Exercise directions | An exact transcription of the lines below, from the first through the one containing "Corpo Diretivo (37, 2399)", is the only output wanted.

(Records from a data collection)
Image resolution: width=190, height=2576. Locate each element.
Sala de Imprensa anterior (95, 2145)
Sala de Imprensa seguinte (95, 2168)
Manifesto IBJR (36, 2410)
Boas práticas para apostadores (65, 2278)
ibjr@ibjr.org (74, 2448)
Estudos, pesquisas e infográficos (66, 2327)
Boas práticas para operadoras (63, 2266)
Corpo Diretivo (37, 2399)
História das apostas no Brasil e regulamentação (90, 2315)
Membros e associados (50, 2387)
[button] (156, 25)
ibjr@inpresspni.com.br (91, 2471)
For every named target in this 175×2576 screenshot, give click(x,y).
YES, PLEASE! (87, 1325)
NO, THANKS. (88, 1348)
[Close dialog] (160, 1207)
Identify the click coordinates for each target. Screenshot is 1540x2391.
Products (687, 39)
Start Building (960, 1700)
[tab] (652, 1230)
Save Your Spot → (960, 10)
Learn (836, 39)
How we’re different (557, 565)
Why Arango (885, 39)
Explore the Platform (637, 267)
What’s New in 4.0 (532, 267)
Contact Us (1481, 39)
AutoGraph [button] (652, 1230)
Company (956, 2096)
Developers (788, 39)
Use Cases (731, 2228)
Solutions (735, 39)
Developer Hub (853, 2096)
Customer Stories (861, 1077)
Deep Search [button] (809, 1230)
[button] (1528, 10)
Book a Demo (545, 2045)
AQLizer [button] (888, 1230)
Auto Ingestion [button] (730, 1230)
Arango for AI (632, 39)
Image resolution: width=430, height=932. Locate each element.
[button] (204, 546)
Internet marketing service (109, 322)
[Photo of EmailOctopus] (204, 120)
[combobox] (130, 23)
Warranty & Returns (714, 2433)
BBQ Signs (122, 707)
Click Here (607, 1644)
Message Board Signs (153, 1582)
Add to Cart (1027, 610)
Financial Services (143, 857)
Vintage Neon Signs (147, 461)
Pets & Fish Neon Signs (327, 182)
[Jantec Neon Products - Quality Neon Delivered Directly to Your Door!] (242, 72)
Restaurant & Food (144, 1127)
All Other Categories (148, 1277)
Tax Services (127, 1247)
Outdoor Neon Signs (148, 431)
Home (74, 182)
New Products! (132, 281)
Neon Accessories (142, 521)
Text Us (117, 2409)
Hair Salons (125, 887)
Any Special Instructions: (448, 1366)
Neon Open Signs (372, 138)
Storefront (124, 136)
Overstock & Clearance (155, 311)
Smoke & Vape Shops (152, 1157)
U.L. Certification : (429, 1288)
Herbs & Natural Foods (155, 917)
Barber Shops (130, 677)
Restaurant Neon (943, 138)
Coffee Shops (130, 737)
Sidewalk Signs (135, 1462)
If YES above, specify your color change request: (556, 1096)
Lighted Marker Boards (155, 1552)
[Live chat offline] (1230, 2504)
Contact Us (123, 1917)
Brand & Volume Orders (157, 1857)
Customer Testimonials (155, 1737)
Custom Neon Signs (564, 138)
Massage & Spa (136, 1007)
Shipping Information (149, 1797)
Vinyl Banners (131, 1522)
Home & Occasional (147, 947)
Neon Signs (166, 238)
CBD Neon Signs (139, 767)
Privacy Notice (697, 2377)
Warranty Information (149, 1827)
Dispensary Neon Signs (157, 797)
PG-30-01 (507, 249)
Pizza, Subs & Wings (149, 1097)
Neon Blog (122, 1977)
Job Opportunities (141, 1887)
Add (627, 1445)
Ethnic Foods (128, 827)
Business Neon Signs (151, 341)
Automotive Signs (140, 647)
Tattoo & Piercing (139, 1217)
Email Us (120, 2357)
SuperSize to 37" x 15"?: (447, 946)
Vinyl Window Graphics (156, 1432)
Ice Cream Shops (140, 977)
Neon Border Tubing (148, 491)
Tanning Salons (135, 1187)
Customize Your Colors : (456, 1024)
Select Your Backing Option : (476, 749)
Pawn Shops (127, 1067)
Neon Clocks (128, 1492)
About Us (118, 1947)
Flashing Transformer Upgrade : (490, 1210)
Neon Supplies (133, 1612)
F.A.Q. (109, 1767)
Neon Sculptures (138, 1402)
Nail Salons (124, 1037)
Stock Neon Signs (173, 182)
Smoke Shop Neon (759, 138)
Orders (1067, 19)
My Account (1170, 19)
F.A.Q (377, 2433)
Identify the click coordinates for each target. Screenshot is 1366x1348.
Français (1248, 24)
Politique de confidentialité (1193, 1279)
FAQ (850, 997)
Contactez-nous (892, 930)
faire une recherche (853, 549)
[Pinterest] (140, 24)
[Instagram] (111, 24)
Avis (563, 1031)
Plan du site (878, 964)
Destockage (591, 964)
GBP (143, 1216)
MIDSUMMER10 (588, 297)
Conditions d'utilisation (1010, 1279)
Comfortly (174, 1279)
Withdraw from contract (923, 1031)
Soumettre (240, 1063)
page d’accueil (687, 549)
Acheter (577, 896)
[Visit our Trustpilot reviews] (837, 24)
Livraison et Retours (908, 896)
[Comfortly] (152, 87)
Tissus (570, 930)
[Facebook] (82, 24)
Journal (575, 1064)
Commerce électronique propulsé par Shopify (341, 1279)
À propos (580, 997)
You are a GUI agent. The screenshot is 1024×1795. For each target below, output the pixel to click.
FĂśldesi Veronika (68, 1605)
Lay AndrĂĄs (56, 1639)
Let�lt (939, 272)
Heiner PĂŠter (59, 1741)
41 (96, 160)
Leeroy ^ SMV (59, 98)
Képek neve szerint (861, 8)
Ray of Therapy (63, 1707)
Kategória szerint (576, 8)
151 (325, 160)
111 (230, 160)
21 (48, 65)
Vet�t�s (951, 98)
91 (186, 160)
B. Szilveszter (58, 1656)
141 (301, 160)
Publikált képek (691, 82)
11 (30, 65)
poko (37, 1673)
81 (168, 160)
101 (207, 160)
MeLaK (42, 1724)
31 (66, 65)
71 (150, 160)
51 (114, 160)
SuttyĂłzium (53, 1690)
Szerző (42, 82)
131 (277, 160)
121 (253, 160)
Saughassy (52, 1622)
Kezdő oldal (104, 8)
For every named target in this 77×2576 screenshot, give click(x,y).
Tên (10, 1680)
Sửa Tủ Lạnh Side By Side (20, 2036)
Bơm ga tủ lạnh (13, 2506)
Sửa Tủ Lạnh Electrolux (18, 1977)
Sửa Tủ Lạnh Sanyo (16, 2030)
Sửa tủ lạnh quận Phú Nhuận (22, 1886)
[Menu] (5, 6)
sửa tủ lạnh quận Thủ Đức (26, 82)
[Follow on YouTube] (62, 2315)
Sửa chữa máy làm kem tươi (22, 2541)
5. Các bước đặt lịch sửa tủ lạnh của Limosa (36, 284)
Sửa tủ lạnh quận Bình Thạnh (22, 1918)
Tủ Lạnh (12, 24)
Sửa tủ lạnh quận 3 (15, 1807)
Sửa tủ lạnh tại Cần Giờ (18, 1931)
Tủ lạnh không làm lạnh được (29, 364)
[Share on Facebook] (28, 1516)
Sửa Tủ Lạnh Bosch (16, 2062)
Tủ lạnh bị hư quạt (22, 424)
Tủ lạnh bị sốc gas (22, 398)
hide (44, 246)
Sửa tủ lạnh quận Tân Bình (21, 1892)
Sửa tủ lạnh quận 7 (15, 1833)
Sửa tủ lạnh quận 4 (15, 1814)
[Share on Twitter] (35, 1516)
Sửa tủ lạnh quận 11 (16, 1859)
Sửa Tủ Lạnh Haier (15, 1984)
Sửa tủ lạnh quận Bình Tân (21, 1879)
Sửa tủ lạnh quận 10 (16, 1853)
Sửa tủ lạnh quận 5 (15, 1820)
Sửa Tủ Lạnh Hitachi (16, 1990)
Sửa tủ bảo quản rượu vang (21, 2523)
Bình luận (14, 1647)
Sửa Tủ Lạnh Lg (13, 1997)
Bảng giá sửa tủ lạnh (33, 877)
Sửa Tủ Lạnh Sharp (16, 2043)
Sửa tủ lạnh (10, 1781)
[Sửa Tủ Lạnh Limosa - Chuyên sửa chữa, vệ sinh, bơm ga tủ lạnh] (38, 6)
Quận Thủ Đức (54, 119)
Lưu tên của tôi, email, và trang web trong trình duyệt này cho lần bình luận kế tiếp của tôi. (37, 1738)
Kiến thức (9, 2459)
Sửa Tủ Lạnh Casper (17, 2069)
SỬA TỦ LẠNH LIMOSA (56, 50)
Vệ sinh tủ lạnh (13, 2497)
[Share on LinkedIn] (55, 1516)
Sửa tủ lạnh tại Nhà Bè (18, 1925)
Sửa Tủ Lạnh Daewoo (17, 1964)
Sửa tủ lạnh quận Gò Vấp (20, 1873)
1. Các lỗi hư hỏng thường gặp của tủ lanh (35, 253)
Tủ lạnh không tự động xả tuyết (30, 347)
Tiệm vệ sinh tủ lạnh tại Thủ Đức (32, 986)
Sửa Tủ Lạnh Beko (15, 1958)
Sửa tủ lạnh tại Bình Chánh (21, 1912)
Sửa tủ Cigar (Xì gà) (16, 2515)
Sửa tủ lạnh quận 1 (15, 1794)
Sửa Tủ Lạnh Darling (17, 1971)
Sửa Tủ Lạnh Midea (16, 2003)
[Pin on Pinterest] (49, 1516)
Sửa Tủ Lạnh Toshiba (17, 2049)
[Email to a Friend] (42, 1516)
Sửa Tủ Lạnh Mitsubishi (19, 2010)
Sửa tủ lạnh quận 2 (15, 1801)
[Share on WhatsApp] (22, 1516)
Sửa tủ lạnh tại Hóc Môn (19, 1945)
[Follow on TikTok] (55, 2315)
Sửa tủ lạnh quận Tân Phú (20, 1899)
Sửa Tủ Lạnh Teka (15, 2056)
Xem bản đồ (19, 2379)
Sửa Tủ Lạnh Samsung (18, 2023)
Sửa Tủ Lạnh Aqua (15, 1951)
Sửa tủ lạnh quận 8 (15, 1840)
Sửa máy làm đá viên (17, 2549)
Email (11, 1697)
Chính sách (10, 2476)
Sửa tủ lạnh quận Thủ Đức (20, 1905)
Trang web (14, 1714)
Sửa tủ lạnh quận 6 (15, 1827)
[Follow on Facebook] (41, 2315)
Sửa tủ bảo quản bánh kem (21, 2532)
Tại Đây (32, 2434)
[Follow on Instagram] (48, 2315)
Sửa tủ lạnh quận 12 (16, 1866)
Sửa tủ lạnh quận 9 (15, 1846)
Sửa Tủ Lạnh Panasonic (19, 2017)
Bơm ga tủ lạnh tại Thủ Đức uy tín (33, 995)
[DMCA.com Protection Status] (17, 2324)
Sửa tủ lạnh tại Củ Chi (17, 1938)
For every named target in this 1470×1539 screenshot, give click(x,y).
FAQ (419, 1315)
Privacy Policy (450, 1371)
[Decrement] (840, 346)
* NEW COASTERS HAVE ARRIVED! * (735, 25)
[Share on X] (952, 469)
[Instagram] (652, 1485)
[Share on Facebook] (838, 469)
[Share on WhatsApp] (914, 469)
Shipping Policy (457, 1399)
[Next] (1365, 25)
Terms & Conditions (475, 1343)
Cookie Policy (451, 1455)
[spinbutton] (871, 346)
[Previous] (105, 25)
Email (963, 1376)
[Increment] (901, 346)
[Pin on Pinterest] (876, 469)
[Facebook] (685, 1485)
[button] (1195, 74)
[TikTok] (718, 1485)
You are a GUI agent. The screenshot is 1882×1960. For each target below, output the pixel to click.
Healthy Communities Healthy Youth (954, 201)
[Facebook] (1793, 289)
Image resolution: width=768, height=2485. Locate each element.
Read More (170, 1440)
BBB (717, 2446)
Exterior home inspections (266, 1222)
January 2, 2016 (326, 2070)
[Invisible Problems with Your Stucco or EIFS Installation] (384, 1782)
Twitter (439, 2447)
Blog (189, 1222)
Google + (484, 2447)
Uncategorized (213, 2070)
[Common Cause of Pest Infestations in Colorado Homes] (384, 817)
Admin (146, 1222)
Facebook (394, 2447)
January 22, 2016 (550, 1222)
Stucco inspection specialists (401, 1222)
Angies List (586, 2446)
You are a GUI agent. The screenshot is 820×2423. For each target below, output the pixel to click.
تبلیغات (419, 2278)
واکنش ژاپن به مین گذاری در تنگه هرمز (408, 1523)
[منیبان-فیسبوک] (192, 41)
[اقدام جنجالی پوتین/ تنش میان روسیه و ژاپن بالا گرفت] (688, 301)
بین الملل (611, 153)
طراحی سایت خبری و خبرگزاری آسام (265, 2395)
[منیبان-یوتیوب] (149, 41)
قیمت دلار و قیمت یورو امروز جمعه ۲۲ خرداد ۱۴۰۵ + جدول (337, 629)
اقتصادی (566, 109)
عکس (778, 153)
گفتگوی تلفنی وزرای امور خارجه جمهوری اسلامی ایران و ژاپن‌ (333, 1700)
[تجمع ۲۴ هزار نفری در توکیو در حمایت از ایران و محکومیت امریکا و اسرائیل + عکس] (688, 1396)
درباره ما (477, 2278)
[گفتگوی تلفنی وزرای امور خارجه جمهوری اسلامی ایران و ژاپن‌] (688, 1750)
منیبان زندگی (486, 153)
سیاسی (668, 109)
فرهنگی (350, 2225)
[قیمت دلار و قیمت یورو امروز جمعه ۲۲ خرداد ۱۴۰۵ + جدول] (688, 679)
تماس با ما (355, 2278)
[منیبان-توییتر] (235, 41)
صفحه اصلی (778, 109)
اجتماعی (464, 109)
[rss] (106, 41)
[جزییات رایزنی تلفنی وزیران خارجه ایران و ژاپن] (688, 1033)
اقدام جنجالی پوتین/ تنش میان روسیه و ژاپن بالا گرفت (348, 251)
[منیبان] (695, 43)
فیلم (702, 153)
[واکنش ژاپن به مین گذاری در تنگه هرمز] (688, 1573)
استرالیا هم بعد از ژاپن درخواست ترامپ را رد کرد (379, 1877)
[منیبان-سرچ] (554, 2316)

Output below |
Image resolution: width=190, height=2576. Locate each element.
Sala de Imprensa anterior (95, 2145)
Sala de Imprensa seguinte (95, 2168)
Manifesto IBJR (36, 2410)
Boas práticas para apostadores (65, 2278)
ibjr@ibjr.org (74, 2448)
Estudos, pesquisas e infográficos (66, 2327)
Boas práticas para operadoras (63, 2266)
Corpo Diretivo (37, 2399)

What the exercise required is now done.